◆ **Task instructions**: Pull out of the data below the stretch of lines bounded by the one containing "This screenshot has height=510, width=1043." and the one containing "Select the Ajustes principales tab", both bounds included, unchanged.

(Stored data entries)
————————

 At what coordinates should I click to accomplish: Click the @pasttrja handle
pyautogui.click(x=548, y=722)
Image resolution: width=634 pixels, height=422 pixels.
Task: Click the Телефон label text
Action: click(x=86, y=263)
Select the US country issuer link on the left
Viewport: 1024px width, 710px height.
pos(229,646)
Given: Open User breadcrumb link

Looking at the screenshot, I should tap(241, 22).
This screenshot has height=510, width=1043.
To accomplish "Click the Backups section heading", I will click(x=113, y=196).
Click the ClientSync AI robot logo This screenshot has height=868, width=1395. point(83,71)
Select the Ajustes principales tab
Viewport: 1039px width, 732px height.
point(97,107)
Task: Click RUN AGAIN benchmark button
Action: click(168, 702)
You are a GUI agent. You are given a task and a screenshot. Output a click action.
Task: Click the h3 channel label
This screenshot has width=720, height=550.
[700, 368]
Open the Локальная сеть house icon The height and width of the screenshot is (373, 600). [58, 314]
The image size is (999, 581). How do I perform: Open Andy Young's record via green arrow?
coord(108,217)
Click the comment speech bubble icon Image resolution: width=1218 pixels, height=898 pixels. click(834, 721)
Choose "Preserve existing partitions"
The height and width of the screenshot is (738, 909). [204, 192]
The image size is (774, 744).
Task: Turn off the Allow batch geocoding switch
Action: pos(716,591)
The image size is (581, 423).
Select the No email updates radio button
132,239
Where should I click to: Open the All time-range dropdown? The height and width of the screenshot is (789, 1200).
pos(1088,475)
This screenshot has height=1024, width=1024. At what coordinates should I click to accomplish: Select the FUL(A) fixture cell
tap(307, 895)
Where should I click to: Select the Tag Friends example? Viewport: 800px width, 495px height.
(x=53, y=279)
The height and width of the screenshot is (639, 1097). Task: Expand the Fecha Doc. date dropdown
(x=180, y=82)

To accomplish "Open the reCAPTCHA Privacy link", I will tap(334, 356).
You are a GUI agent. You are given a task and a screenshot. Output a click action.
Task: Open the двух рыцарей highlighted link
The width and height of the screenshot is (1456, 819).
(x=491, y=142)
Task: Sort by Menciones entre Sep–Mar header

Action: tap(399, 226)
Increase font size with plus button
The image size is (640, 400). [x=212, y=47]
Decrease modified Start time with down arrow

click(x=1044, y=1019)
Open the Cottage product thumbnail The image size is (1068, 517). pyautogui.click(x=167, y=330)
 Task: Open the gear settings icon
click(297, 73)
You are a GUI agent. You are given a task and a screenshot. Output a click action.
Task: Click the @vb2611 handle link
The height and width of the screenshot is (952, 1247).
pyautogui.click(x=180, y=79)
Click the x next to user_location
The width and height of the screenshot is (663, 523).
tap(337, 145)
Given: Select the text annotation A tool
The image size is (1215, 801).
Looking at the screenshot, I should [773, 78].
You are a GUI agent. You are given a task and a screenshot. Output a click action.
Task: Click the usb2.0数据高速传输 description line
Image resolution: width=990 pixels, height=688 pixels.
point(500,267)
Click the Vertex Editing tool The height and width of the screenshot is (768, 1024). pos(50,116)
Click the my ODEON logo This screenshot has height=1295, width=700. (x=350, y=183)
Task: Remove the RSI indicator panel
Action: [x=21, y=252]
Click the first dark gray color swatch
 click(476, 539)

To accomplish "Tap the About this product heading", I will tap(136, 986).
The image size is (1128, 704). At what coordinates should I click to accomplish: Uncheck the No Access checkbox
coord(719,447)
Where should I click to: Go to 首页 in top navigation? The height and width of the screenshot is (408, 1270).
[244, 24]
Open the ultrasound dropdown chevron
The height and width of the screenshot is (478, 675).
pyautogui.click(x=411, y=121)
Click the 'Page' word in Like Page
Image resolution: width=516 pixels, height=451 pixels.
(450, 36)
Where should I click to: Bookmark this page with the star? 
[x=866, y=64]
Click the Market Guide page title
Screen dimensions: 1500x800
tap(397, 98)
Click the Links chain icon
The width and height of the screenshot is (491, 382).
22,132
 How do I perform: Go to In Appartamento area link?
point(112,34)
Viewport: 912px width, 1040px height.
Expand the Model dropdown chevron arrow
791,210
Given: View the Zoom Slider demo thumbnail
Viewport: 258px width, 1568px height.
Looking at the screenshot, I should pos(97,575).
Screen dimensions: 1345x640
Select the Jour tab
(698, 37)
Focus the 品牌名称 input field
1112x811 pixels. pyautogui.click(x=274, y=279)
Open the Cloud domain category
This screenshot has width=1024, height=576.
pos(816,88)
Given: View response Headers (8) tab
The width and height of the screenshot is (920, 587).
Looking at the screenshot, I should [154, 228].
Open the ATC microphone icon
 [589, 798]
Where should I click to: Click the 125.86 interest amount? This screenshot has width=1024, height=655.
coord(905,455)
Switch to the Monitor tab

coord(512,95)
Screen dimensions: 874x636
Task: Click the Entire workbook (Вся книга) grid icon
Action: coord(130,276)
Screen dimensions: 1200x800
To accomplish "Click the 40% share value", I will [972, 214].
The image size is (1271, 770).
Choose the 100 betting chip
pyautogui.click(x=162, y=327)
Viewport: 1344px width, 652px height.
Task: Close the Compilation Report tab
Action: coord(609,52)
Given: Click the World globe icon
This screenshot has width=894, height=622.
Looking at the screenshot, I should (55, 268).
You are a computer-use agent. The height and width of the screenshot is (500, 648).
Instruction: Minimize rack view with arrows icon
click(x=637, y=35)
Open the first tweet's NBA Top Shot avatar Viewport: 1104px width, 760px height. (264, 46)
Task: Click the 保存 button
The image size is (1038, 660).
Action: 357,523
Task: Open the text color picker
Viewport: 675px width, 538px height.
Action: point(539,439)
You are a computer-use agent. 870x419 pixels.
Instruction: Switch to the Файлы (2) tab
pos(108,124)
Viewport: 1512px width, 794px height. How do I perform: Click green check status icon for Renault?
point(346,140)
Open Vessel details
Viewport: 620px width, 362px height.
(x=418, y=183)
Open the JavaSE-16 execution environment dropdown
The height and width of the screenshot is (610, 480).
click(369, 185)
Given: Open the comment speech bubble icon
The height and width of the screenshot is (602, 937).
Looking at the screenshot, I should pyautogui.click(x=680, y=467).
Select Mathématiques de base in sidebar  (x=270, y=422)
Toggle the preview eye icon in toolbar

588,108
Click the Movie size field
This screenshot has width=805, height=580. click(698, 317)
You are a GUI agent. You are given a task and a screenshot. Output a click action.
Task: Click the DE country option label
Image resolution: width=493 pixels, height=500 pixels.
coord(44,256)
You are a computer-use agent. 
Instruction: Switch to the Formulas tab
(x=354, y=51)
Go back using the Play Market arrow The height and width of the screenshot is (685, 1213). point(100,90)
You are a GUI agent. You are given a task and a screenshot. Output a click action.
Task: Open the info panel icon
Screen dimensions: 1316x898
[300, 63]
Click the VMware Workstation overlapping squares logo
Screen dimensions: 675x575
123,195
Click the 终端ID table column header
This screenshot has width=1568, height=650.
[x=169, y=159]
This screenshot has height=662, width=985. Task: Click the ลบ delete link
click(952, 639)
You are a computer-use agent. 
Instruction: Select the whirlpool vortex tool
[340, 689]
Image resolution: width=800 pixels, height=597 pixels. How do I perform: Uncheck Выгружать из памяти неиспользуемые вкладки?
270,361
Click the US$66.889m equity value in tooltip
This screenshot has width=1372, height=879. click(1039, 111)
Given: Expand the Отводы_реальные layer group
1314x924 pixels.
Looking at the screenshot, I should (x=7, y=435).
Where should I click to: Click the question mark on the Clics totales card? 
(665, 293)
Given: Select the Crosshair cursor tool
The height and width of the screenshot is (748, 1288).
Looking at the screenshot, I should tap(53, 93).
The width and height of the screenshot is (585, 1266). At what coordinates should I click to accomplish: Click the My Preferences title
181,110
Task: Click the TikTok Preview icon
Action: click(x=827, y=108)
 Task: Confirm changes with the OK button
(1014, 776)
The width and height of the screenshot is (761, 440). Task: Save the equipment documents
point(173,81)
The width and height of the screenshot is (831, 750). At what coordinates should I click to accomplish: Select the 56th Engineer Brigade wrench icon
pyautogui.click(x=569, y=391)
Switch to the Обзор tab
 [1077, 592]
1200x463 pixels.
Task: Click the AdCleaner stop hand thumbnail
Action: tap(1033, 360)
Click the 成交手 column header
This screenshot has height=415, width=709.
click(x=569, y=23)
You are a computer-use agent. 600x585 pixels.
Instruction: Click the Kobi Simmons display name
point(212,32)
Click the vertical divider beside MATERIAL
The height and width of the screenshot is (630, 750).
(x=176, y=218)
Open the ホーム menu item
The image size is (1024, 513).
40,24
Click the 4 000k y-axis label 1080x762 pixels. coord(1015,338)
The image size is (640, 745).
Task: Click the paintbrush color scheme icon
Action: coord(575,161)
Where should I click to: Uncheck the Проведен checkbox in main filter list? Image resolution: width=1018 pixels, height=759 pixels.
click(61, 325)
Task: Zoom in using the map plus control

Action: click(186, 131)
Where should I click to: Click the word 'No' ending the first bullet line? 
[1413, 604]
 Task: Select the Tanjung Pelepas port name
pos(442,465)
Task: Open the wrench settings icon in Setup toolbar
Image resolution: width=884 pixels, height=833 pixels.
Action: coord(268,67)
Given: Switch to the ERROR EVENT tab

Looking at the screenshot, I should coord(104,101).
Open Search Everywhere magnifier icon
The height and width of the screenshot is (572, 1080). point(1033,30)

————————

◆ **Reply**:
This screenshot has height=510, width=1043.
To accomplish "Click the Backups section heading", I will click(x=113, y=196).
Click the ClientSync AI robot logo This screenshot has height=868, width=1395. point(83,71)
Select the Ajustes principales tab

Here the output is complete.